▶ **Document extract**
It cost $26 a day to live in supportive housing. It is $55 if you count the mortgage interest. It would cost about $800 a night to be in a psychiatric clinic. That is a saving to the taxpayer of $272,000 per person. I have been lucky. I have needed psychiatrists. I do not know where I would be without a psychiatrist.
I live at St. Jude Community Homes. My opinion of the people there is very high. A lot of consumer survivors I found have the equivalent of a Ph.D. in psychiatry. In the competitive job market, the unemployment rate for consumer survivors is 85 per cent.
I am currently at Progress Place. This is my fourth time there since July of 1994. I tried to be at Progress Place before that, but this time I lasted from July of 1994. I have been on the board of directors of four mental health agencies: St. Jude Community Homes, Progress Place, Toronto East Counselling and Support Services and A-Way Express Courier.
The new St. Jude’s is finally coming up. It took five years of planning. There are going to be 29 units and it is near Dundas and Parliament. As I said, it took four to five years to plan.
Marie Currie, the physicist, says that there is nothing in life to be feared, only understood.
Back in 1979, a psychiatrist, Dr. Ray O'Toole, told my parents, ”Neil can make a comeback in society if he wants to.“
I was at the Ontario Municipal Board hearing in August of 2003. I have found psychiatric clinics to be a very difficult environment. I have had a case worker since 1990 and she has really helped me. So, that is it.

▶ **Dataset excerpts**

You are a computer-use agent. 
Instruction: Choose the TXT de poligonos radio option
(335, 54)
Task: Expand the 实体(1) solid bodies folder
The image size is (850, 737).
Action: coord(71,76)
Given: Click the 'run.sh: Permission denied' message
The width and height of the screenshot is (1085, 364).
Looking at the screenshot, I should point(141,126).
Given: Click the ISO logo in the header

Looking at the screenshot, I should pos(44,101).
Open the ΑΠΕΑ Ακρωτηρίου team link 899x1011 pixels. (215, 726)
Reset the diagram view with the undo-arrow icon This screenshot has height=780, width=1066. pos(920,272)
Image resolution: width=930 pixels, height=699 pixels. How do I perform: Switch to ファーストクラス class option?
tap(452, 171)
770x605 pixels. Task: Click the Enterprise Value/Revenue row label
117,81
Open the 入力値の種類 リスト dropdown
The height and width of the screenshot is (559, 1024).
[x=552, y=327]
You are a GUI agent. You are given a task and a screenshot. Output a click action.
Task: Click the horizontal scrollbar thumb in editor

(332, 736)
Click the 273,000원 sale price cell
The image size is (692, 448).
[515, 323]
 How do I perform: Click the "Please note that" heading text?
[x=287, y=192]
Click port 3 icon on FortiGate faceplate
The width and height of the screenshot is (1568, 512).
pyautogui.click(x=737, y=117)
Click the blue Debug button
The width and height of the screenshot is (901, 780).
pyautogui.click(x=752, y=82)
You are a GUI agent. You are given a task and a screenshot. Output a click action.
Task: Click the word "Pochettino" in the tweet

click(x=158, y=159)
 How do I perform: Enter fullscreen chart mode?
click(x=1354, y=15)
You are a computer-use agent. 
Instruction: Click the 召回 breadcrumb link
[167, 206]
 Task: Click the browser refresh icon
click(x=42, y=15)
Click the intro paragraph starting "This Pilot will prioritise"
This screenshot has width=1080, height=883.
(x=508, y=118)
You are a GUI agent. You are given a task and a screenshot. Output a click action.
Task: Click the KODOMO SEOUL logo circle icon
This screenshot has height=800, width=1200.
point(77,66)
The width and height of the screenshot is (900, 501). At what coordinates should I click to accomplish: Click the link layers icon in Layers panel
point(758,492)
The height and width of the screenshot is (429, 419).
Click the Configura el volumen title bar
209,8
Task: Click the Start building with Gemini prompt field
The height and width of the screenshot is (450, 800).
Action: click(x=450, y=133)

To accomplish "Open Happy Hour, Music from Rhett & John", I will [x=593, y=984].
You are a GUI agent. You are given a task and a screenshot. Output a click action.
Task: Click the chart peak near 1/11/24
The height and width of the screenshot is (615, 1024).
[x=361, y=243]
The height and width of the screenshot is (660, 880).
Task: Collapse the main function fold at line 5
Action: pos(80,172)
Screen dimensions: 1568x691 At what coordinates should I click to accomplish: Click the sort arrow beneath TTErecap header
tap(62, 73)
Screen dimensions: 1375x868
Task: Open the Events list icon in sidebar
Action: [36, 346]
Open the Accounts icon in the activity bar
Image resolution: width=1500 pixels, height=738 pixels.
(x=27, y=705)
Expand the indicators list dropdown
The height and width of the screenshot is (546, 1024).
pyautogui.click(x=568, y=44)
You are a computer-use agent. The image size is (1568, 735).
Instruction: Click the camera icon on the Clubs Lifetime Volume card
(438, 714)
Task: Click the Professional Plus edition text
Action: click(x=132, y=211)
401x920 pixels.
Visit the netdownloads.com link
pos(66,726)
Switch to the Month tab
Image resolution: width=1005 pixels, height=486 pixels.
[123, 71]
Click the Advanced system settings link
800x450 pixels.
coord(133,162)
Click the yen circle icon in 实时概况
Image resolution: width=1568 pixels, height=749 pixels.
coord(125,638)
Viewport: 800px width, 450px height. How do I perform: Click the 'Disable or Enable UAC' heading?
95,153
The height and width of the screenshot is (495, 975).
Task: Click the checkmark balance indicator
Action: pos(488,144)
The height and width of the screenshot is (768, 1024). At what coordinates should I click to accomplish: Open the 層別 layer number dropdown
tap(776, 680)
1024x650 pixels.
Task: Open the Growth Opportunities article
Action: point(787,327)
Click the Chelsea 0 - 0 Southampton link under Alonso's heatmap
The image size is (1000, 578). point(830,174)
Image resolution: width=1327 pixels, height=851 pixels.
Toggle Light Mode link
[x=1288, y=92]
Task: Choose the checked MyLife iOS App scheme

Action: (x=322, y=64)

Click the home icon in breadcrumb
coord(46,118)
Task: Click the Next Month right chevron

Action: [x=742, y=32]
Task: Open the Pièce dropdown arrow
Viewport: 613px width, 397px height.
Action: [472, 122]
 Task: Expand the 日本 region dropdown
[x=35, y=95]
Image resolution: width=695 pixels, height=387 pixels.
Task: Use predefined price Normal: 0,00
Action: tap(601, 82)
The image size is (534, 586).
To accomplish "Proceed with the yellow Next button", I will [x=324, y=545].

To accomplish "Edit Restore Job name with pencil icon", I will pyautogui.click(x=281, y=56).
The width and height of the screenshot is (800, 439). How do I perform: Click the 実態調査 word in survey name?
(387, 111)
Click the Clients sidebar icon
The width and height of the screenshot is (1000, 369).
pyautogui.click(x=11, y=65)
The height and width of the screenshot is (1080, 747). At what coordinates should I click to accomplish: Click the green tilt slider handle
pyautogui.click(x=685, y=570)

▶ **Task 1**
In two sentences, what does the supportive housing testimony say?
▶ **Task 2**
Could you carry the supportive housing testimony further, starting right after its final sentence?

▶ **Answer space 1**
The speaker, who lives at St. Jude Community Homes, says supportive housing costs $26 a day, or $55 with mortgage interest, compared with about $800 a night in a psychiatric clinic, a saving of $272,000 per person. The speaker has been on the boards of four mental health agencies, credits psychiatrists and a case worker with helping, and notes that a new 29-unit St. Jude's near Dundas and Parliament is finally coming up after years of planning.

▶ **Answer space 2**
Mr. Allan Strong, As an individual: Good afternoon. I am from the Kitchener/Waterloo/Guelph area. My first exposure to the mental health system occurred when I was 11 years and my mother was hospitalized. She thought she heard angels, and saw angels flying around City Hall. From that point, as an adolescent and a young adult I lived and actually tried to tiptoe around her experiences and her hospitalizations.
I will flesh out what I will have to say in a further submission. I was not prepared to present but I want to start by telling a very quick story that happened last fall. Are most of you aware of the furniture store Ikea? Okay. Ikea was running an ad for a sale and the ad went something like this, very quickly: A woman's voice came over the radio and said, ”We are selling this piece of furniture for this amount of money.“ The little annoying Swedish voice that they have came on and said, ”This is madness.“ Then the woman went on to say they are selling another piece of furniture and the little Swedish guy said, ”This is cockamamie.“ Then the woman was closing out saying, ”We are selling this piece of furniture for this price,“ and the little Swedish guy said, ”These people need a rubber room.“
I was outraged. I phoned Ikea and asked them why did you do this? ”Well, we did not mean to hurt anybody.“ I said, would such a situation portraying people with mental health issues, would you do that to any other group in our society? Would you do it to lesbians or gays? Would you do it to people of colour, et cetera? So, why is it permissible in our culture and our society for people with mental health issues to be mocked, and to have prejudice and bigotry towards them?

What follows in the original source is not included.